Closeup image of senior woman getting temperature check with an infrared thermometer; Credit: GettyImages-1256717963.jpg

The COVID-19 pandemic significantly degraded the strides made over the last two decades in improving patient safety, particularly in long-term care, according to a new editorial by researchers with the Centers for Medicare and Medicaid Services and the Centers for Disease Control and Prevention.

The article, published in the New England Journal of Medicine, pointed to a “substantial deterioration” on multiple patient-safety metrics since the beginning of the pandemic. Healthcare-associated infections (HAIs), for example, increased significantly during 2020, reversing years of progress. In addition, during the second quarter of 2020, skilled nursing facilities saw rates of falls causing major injury increase by 17.4% and rates of pressure ulcers increase by 41.8%. 

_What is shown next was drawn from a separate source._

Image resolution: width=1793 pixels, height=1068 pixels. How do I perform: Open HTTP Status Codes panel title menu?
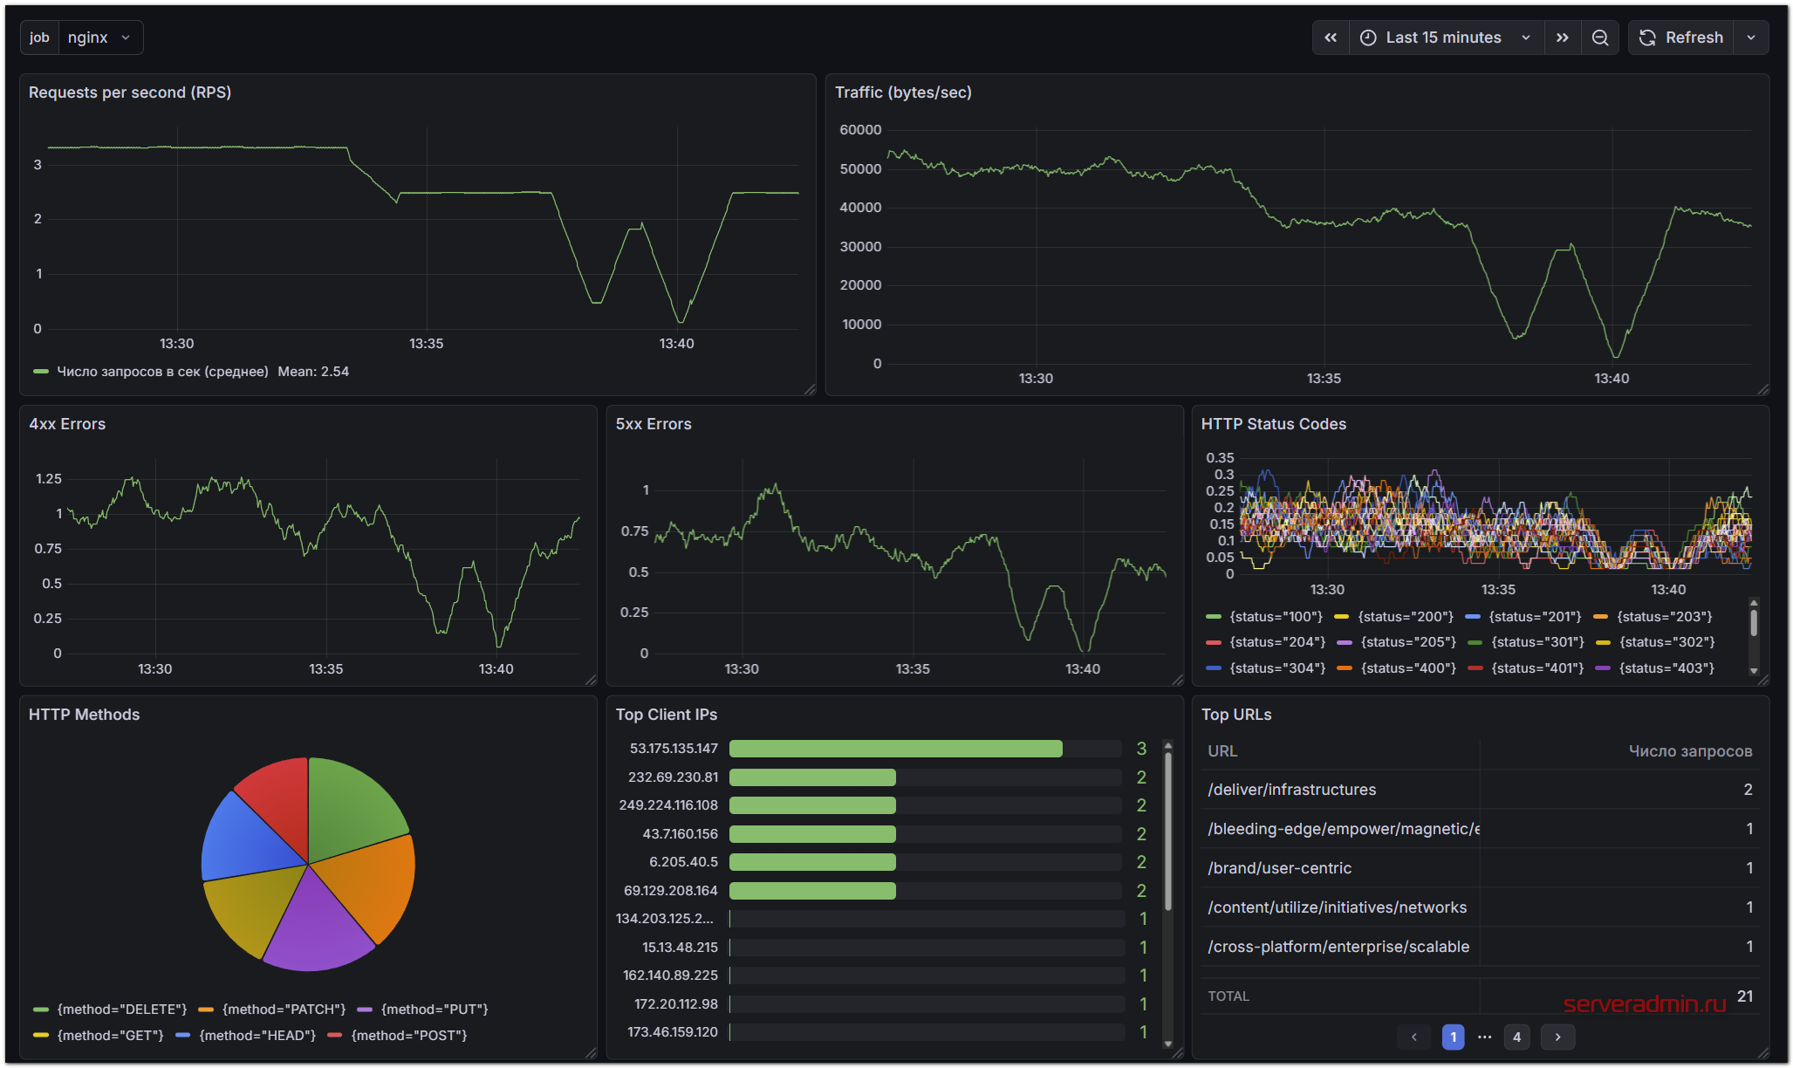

“The surges of the delta and omicron variants of SARS-CoV-2 in late 2021 and early 2022 do not bode well for a return to pre-pandemic levels for any of these indicators,” wrote the authors, which included CMS’ Chief Medical Officer Lee A. Fleisher, M.D.; Deputy Director for Quality and Value Michelle Schreiber, M.D.; and Denise Cardo, M.D., and Arjun Srinivasan, M.D, both of the CDC.

They also noted that these safety declines present an opportunity and an obligation to re-evaluate healthcare safety with an eye toward building a more resilient health care delivery system, “capable not only of achieving safer routine care but also of maintaining high safety levels in times of crisis.”

APIC call to strengthen infection control programs

In response to the article, the Association for Professionals in Infection Control and Epidemiology (APIC) called on healthcare organizations to assess their infection prevention capacity and strengthen prevention programs by adding personnel, resources and training to support both infection prevention and surge capacity for future pandemics.

“The current pandemic illustrates that our healthcare facilities are not where they need to be in terms of infection prevention and patient safety,” the group said in a statement. “Facility wide infection prevention programs are critical and require adequately staffed, trained, and resourced infection prevention and control departments. We must bolster our infection prevention and control staff capacity in our system of healthcare to simultaneously manage HAIs and future pandemics.”

The group noted, however, that expanding capacity requires greater federal and state investment in the infection prevention and control infrastructure. 

“This is not the time to ask infection prevention teams to do more with less,”APIC said. “it’s essential that hospitals, clinics and long-term care facilities have enough infection preventionists to train staff and monitor safety protocols so that dangerous pathogens do not spread and lead to infection.”

APIC is also launching a new campaign around this effort, “HAI Fast Forward: Accelerating HAI Prevention,” which will include a series of webinars and other resources available to help organizations make headway in reducing their HAIs back to pre-pandemic levels

“We can’t let the lessons learned from COVID-19 go to waste,” the group said. “Building stronger infection prevention programs throughout healthcare will not only improve our ability to protect the public during future pandemics but will simultaneously improve patient safety.”